Caveat: when an adapter change updates an entity's content (e.g. new tag derivation, more icons resolved), re-importing the same patch version is a no-op by design — the importer refuses to overwrite an existing row at the same patch (the "history rewrite" guard). To force a backfill, wipe the patch's rows in codex.entities (and the dependent tables) and re-import. The next patch import picks up the change naturally.

Diagnostics

shell
# Pipeline state for a patch.
cat ~/.katforge/codex/dark-and-darker/patches/<v>/manifest/decode.json

# Per-pass diagnostics (if the importer reports non-zero failed counts).
ls ~/.katforge/codex/dark-and-darker/patches/<v>/logs/

# DB-side import log.
docker exec katforge-hearth-api-1 bin/console dbal:run-sql --force-fetch \
   "SELECT id, status, added, changed, removed, unchanged, error, started_at
    FROM codex.imports
    ORDER BY id DESC LIMIT 10"

# Per-type counts on a branch.
docker exec katforge-hearth-api-1 bin/console dbal:run-sql --force-fetch \
   "SELECT type, count(*) AS n
    FROM codex.entity_resolved_current
    WHERE game = 'dark-and-darker' AND branch = 'main'
    GROUP BY type ORDER BY n DESC"

# Single entity via the public endpoint.
hearth codex get dark-and-darker id.item.longsword_5001

Auth

Steam credentials come from $DARKERDB_CONFIG (default ~/Projects/darkerdb/config.ini), parsed for [darkerdb.steam].username and .password.
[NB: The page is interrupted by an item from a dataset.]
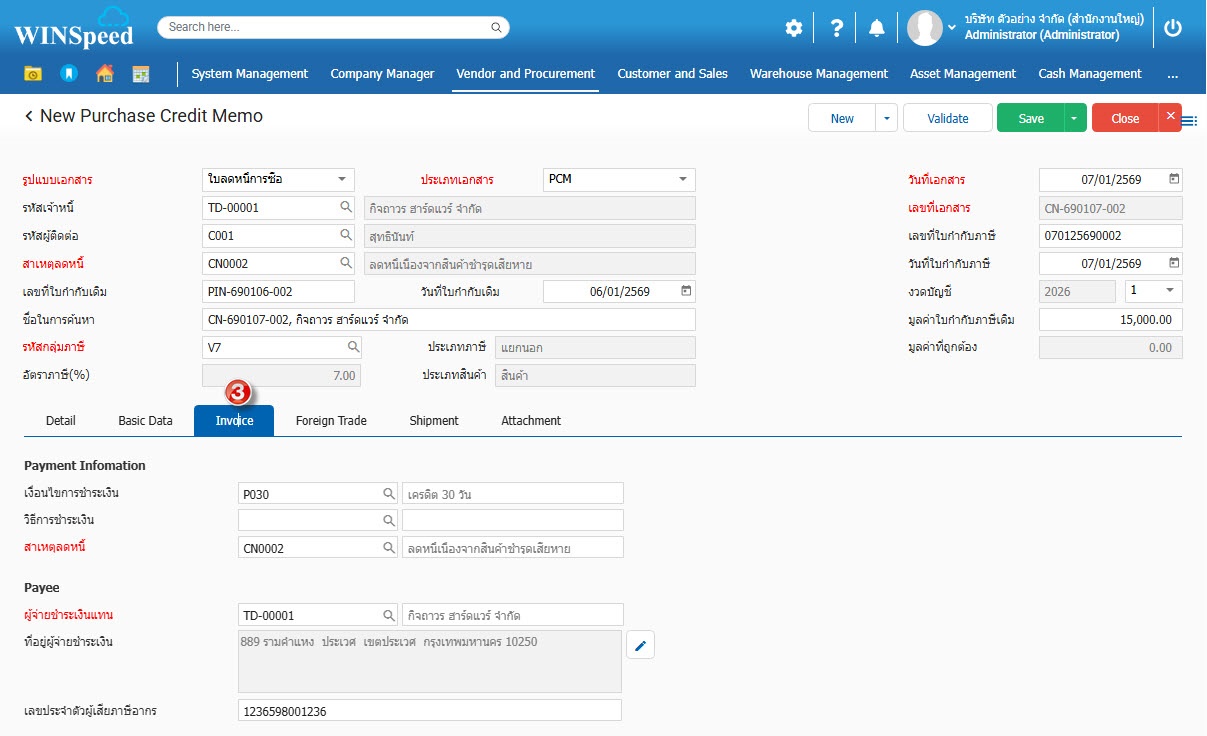Click the help question mark icon

click(x=837, y=28)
Steam Guard 2FA codes auto-generate from steamguard-cli against the maFile at $STEAMGUARD_MAFILES (default ~/.config/steamguard-cli/maFiles). After the first successful run the DepotDownloader token caches in dark-and-darker/dd-auth/ for weeks; subsequent fetches need no codes.

Protobuf extraction (protodump)

A separate sub-pipeline pulls the game's network proto definitions out of the binary so the DarkerDB ghost bot can stay synchronized with patches:

  1. bin/protodump <build> runs protodump against DungeonCrawler.exe in the patch's source/ tree.
  2. Output lands in codex/dark-and-darker/protos/<build>/*.proto — the full proto set (Account, Ranking, MarketPlace, Merchant, Friend, Party, etc.).
  3. The ghost bot symlinks realms/darkerdb.com/ghost/src/packets/ to the current build's protos so a bot rebuild picks up the new schema.

The script logs a diff against the previous build's protos so patch-day reviews show exactly which packets changed.

3D model export (gltf)

The Unreal exporter (codex/dark-and-darker/exporter/) supports a gltf action alongside json | locres | png:

JSON
{
   "Export": [
      ".*/Characters/Monster/.*SK_.*:gltf",
      ".*/Characters/Monster/.*SM_.*:gltf"
   ]
}

Skeletal and static meshes go through CUE4Parse's MeshExporter and land as binary glTF (.glb) files under patches/<build>/data/models/. The DarkerDB API serves them directly via GET /v2/monsters/{id}/model with Content-Type: model/gltf-binary; frontends render with <model-viewer> or three.js's GLTFLoader. First release ships static T-pose meshes; animations land in a follow-up.